Take your places, the show begins in a few minutes. No names on place cards needed after all these weeks of practice. We have our rhythm down. I start curled up on the floor, others on the couch. Our backs, leaning on rounded furniture, arched over each of our own bowls. Comfort is in the curves. It’s in the warm, smooth sauce from the chicken gliding into the cabbage. It is in the smile after the first taste. Our gazes, tempted by the entertainment displayed on the rectangle, extended upwards when our arms rest. The routine finishes after about an hour or so. We call this piece, TV Dinner. 
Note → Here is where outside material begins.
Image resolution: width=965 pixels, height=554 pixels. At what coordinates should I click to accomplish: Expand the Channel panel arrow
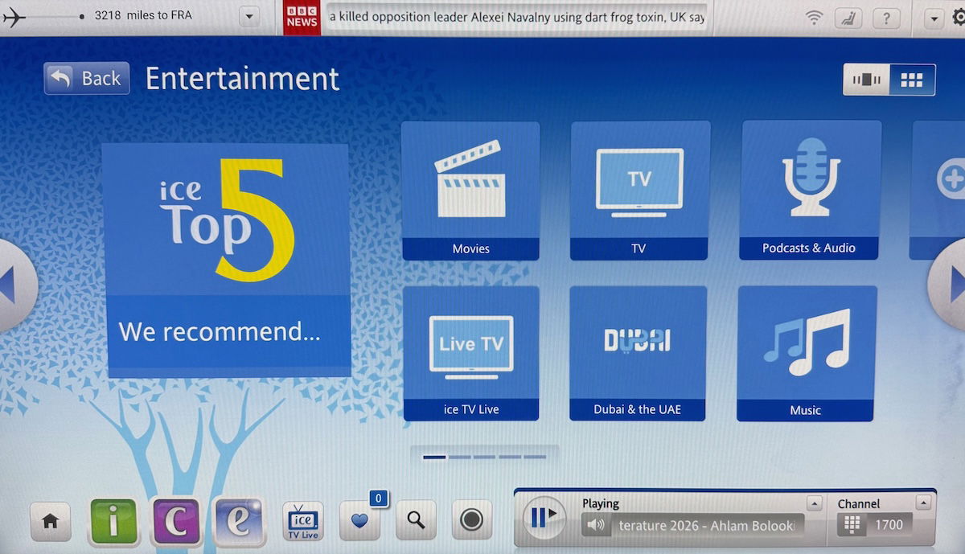[x=923, y=503]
Pan fried sea bass, red currant compote, whole roasted cauliflowers smeared in a tahini and cardamom rub
Wednesday, January 27, 2021

Four mouths to feed. Two hands. One cook. What are you making? You’ll see. Truth is, I don’t want you to see it—me—in progress. Please sit over there, while I stand in the kitchen. I must notice how thin the skin of this onion is that I slice. I must listen for the sizzling behind the closed oven door which could commence at any moment. I must feel how much resistance there is when I stir tahini with olive oil, hot sauce, lemon juice, grated garlic, cardamom, salt and pepper. I must inhale the nutty and fishy aromas to salivate for the red currant compote I wouldn’t have thought of if I had been under your gaze. One cook. Two cauliflowers. Four fish. Fish drowned in butter then lemon juice. A quarter of a cauliflower toppled over, just missing the puddle of warm, soft, gooey red currants in more butter, lemon zest and black pepper running off the fish. Alright, dinner is ready, you may enter! You say thank you, I say sorry. For keeping you away from something I love. For shielding you from something so beautiful. For blocking your curiosity. I want you to see it, but you can’t—my process has become too introspective. I no longer know how to let other cooks in. Perhaps that’s why I keep trying out new kitchens. 

Chicken meatballs in beet tomato sauce over red cabbage that turned as dark as squid ink noodles
Monday, January 25, 2021

The sauce—olive oil, butter, a diced yellow onion, garlic, canned tomatoes, a beet and something else—is seething. Blend it in a second, for thirty. Just to put it at ease while the cabbage—red, with red onions and a shaved orange carrot—is desaturating. I guess now is a good time to spice up the meat? Salt. Black pepper. A couple of garlic cloves, as many as I feel like peeling, grated. Smoked paprika. Masala. The zest of a large orange. Two anchovy filets from a jar. Anchovies, don’t get me started. Don’t dare me to fathom life without them, without their ability to school any dish. Why would you tease me? No meal would ever be the same. Each would miss that thing, whether they know it or not. Don’t make me go there. There’s never a good time to go there. At least let me eat first? 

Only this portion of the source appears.